# initrd generated by genkernel-next not mounting LUKS volume

## adimanav

Since I moved to systemd, I saw the systemd profile masks genkernel and recommends genkernel-next. So I emerged that and recompiled my kernel with it. But I see that after the initrd asks for the passphrase for my LUKS volume it does not go ahead and mount it and proceed further with the boot process. Things work fine with the initrd generated by genkernel. Is there any reason for me to use genkernel-next instead of genkernel with systemd?
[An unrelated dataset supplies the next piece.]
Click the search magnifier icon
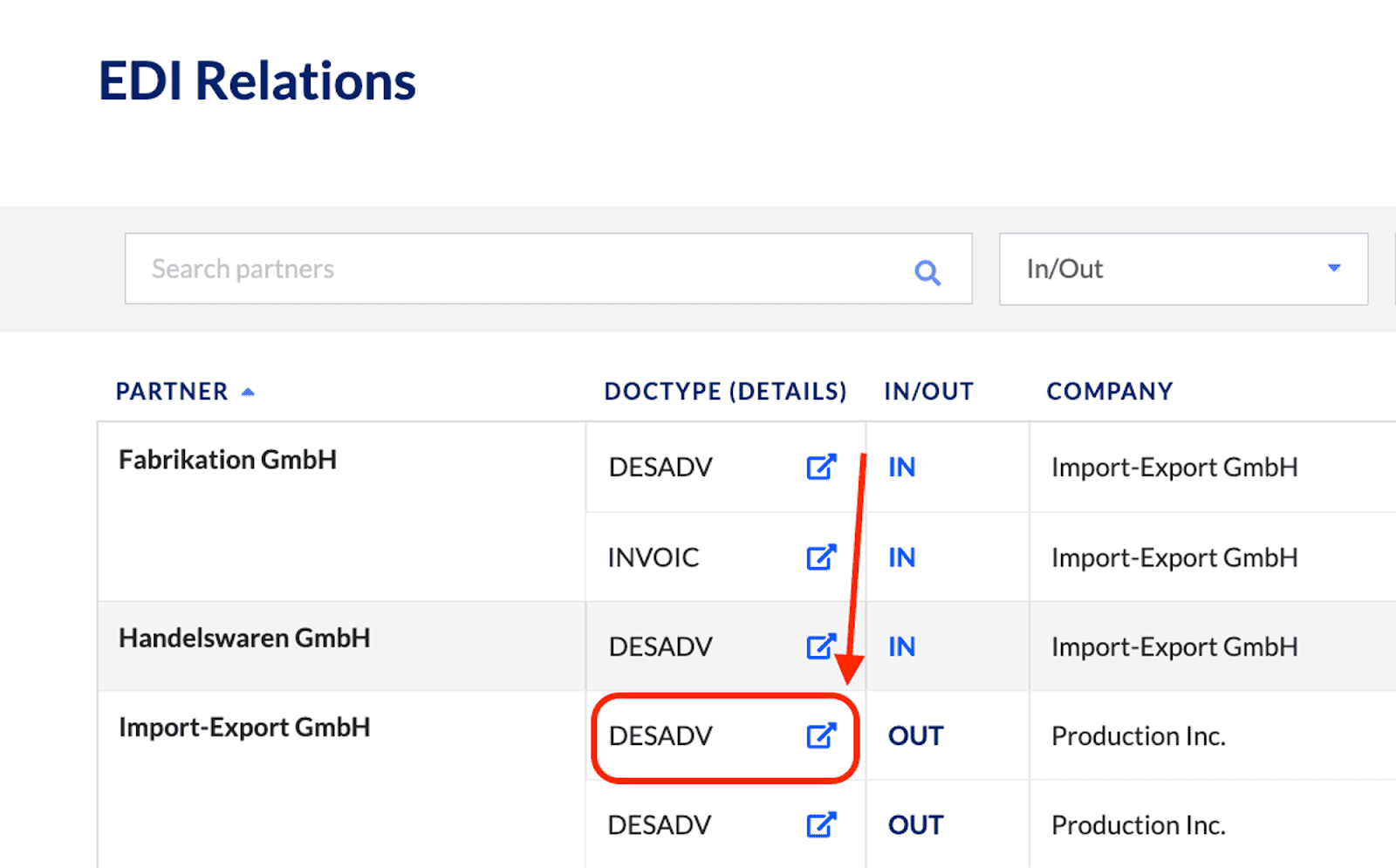The height and width of the screenshot is (868, 1396). 927,273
If so how do I resolve this problem?

I have the cryptsetup USE flag set on systemd and genkernel-next.

----------

## Roman_Gruber

WEll just a few guesses, maybe it helps.

It may be helpful if you check your kernel and grub first. 

Is your /usr on a separate partition?

The kernel must have included your encryption, not as module!
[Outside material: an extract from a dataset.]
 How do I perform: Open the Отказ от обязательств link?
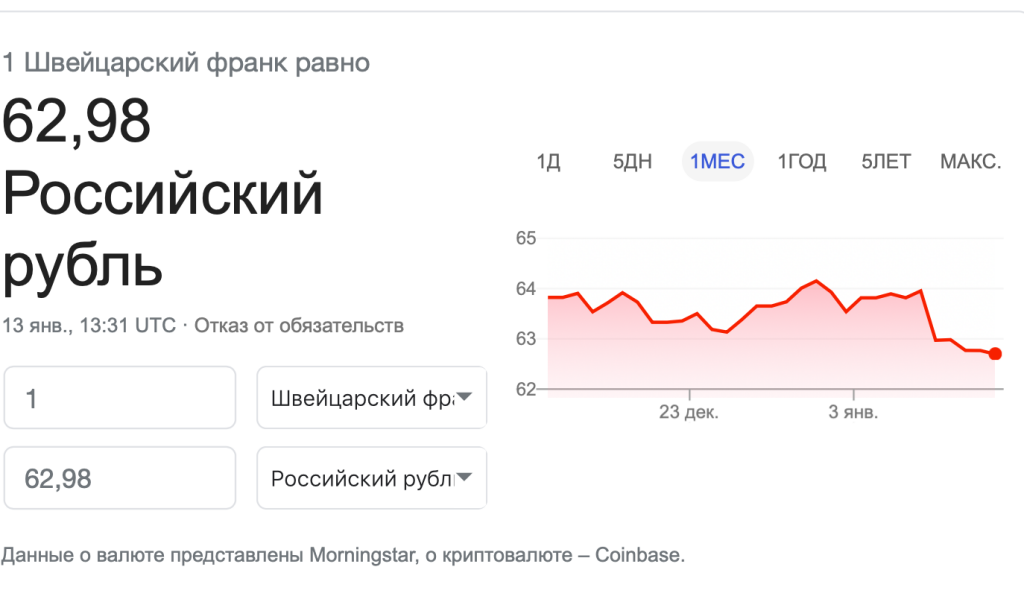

The bootloader has to load the right kernel and the right initramfs.

The initramfs has to have a way to mount your encrypted partition: i use myself busybox with luks / lvm initramfs without systemd.

So I am right the thing asks you for the passphrase and hangs there? What does it write? I have read in the past that you are not allowed to have /usr on another partition with recent updates so please check that too.

----------

## MooingLemur

I had the same issue and started manually adding debug stuff to my initramfs, then got the hint for resolution from https://forums.gentoo.org/viewtopic-t-905342-start-0.html as it had the same "Udev cookie 0xd4d96ee (semid 262149) waiting for zero" style message at the end.

Looks like cryptsetup support in genkernel-next depends on udev rules provided by lvm2.  Try building your initramfs with the --lvm option as well (of course, with lvm itself installed).

----------